Nicht alle sehen das so. Manche geben dem Druck durch Human Rights Watch die Schuld. Einem Nationalen Versöhnungsplan zufolge, den die AIHRC 2005 mit Regierungsvertretern und Gesandten der UN-Mission erarbeitet hatte, sollen diejenigen, die sich früher etwas zuschulden haben kommen lassen, aus ihren Ämtern entfernt werden. Ihre Verbrechen sollten dokumentiert und die Opfer entschädigt werden. Im Dezember 2006 schließlich forderte Human Rights Watch, dass dieser Plan endlich umgesetzt werde. Die Organisation verwies auf einen bereits 2005 erschienenen Bericht, der die Kriegsverbrechen dokumentiert. Der Bericht nennt als Täter genau jene, die heute im Parlament oder in Präsident Karsais Regierung sitzen.

Amnestie für die Täter

Kurze Zeit später, im Januar, verabschiedete das Parlament ein Gesetz, das denjenigen, die im Bürgerkrieg Verbrechen begangen haben, Amnestie verspricht. Präsident Karsai entschärfte es ein bisschen. Er fügte eine Klausel hinzu, nach der jeder gegen einen mutmaßlichen Verbrecher klagen kann, und schickte das Ganze ans Parlament zurück. Das verabschiedete die geänderte Fassung, und Präsident Karsai, so glauben alle Beobachter, wird es fristgerecht bis morgen unterschreiben. Nun liegt der Versöhnungsplan auf Eis.

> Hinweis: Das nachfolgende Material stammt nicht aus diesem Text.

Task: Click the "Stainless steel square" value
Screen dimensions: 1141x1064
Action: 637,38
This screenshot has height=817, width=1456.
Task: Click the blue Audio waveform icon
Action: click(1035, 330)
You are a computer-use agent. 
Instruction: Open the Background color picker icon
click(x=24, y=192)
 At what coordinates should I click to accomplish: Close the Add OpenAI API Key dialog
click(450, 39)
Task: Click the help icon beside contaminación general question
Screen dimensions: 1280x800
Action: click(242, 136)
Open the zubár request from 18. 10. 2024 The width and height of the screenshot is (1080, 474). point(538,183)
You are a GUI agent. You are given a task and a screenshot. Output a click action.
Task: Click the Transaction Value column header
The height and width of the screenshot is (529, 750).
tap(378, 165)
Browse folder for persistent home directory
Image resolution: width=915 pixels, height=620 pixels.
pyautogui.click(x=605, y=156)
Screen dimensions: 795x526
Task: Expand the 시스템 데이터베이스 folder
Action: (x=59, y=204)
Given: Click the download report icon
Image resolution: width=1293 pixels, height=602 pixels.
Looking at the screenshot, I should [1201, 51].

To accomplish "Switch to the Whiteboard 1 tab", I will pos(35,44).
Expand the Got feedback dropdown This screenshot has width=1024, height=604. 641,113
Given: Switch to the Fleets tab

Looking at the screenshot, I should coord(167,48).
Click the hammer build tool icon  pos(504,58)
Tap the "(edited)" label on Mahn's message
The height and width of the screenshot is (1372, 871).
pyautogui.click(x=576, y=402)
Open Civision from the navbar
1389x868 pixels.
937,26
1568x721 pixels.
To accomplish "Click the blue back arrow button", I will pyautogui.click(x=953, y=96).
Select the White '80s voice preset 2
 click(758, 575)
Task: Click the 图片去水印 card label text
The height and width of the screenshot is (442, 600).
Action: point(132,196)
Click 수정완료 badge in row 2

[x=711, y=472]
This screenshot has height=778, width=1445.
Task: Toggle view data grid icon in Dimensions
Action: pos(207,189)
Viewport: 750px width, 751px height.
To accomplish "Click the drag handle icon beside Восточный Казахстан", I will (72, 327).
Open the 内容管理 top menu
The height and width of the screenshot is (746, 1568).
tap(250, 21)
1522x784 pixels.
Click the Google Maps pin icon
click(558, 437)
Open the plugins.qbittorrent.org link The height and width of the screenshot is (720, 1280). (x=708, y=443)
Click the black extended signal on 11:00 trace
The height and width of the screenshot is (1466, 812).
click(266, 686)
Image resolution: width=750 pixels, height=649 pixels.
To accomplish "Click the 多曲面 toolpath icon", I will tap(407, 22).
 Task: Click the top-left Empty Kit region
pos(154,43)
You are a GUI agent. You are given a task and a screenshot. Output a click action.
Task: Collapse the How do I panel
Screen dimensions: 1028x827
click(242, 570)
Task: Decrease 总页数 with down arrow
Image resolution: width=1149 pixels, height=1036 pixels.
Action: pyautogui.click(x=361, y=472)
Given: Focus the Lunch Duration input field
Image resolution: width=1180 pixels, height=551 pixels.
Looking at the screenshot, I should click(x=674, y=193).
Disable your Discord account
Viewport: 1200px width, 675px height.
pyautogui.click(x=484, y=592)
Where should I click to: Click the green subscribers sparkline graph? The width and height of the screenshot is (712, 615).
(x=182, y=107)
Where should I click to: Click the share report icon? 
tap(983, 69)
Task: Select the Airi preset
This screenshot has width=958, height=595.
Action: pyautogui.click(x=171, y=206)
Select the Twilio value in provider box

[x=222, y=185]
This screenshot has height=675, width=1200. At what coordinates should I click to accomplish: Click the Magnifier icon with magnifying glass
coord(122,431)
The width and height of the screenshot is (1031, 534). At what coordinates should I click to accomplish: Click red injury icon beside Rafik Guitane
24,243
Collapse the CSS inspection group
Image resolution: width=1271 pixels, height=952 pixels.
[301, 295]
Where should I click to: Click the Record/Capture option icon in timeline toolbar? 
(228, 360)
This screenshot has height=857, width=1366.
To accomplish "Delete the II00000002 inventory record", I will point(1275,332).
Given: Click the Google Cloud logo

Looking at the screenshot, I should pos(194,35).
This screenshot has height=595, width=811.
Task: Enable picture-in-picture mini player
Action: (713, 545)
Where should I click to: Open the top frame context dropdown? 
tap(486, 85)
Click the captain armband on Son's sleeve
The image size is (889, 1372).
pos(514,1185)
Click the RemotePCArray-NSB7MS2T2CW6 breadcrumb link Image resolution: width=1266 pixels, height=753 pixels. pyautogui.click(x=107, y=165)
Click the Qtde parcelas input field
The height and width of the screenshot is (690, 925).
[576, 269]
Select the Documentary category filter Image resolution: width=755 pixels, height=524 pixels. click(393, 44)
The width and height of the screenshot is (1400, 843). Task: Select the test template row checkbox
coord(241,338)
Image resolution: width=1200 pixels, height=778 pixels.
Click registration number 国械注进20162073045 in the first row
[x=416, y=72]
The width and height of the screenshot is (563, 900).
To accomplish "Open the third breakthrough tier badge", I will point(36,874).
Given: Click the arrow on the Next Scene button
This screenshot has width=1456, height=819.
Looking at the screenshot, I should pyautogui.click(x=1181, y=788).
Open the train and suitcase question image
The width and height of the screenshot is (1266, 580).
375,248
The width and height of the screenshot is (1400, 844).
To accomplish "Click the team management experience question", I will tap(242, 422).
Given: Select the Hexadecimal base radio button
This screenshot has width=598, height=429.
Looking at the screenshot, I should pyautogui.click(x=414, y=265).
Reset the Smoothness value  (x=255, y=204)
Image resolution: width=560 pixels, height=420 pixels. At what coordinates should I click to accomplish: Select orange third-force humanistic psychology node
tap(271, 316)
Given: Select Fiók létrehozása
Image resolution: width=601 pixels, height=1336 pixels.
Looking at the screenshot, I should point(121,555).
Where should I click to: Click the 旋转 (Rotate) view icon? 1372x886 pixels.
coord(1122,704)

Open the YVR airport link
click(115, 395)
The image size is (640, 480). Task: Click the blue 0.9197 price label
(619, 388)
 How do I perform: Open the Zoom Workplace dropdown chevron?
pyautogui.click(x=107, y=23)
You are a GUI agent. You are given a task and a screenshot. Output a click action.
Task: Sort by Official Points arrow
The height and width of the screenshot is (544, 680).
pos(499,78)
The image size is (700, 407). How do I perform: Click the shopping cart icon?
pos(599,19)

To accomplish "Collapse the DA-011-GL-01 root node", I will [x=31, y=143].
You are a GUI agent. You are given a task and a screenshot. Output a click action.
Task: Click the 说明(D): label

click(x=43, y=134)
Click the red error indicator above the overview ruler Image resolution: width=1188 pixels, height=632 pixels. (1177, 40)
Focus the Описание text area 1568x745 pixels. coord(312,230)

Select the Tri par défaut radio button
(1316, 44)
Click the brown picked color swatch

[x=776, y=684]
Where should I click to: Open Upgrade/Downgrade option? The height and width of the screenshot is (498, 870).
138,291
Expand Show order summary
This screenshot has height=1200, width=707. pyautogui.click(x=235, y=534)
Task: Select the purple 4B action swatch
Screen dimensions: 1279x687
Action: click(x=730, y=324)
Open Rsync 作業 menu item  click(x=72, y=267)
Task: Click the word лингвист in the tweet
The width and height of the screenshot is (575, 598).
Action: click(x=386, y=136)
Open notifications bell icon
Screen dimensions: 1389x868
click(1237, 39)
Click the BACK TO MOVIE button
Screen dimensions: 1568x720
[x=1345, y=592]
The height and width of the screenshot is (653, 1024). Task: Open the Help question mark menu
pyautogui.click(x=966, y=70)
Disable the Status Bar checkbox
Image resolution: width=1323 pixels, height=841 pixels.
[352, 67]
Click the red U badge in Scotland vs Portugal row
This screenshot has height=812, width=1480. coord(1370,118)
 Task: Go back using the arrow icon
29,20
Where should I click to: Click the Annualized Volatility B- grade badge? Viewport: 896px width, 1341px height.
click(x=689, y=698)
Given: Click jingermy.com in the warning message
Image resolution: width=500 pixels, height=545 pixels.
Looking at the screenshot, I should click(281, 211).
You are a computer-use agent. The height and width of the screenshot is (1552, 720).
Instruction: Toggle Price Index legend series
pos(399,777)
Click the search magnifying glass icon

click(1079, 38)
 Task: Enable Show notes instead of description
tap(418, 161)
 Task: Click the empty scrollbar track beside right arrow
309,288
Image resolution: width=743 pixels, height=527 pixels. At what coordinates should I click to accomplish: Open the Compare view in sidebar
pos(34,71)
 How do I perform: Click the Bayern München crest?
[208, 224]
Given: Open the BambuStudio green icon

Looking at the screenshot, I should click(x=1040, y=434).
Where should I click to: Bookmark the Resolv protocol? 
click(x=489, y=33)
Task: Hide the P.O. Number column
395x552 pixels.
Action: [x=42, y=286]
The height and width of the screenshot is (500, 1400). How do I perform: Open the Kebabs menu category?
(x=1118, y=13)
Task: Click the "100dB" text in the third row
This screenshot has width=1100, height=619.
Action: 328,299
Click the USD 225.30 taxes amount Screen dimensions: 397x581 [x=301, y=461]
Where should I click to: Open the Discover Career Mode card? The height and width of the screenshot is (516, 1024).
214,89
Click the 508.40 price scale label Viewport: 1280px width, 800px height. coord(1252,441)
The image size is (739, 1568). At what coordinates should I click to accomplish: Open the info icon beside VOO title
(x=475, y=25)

„Präsident Karsai wird das Amnestiegesetz unterschreiben“, meint auch Malalai Dschoja. „Er hat schon immer Kompromisse mit den Warlords gemacht. Aber das Volk wird ihm das nie verzeihen.“

Bei dem Treffen in der vorigen Woche schien sie mit ihrer Zeit im Parlament schon abgeschlossen zu haben. „Solange ich noch im Parlament bin, solange sie mich noch nicht rausgeschmissen haben“, sagte sie, „werde ich meinen Kampf innerhalb und außerhalb des Parlamentes fortführen.“ Dennoch sollten die Warlords sich klar sein: „Solange sie an der Macht sind, werde ich nicht aufgeben. Befreiung ist nichts, was uns geschenkt wird. Die Warlords können mich umbringen, aber die Stimme des afghanischen Volkes ersticken können sie nicht.“ Fürs Erste haben sie sie mundtot gemacht.